**Written instruction**.
Copy each of the following entries out line for line, with no changes.

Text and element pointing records
# # # # # # #

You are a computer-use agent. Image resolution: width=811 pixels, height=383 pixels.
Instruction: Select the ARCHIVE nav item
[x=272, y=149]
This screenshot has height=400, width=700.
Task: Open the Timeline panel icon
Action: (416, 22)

# # # # # # #

**The reply**.
You are a computer-use agent. Image resolution: width=811 pixels, height=383 pixels.
Instruction: Select the ARCHIVE nav item
[x=272, y=149]
This screenshot has height=400, width=700.
Task: Open the Timeline panel icon
Action: (416, 22)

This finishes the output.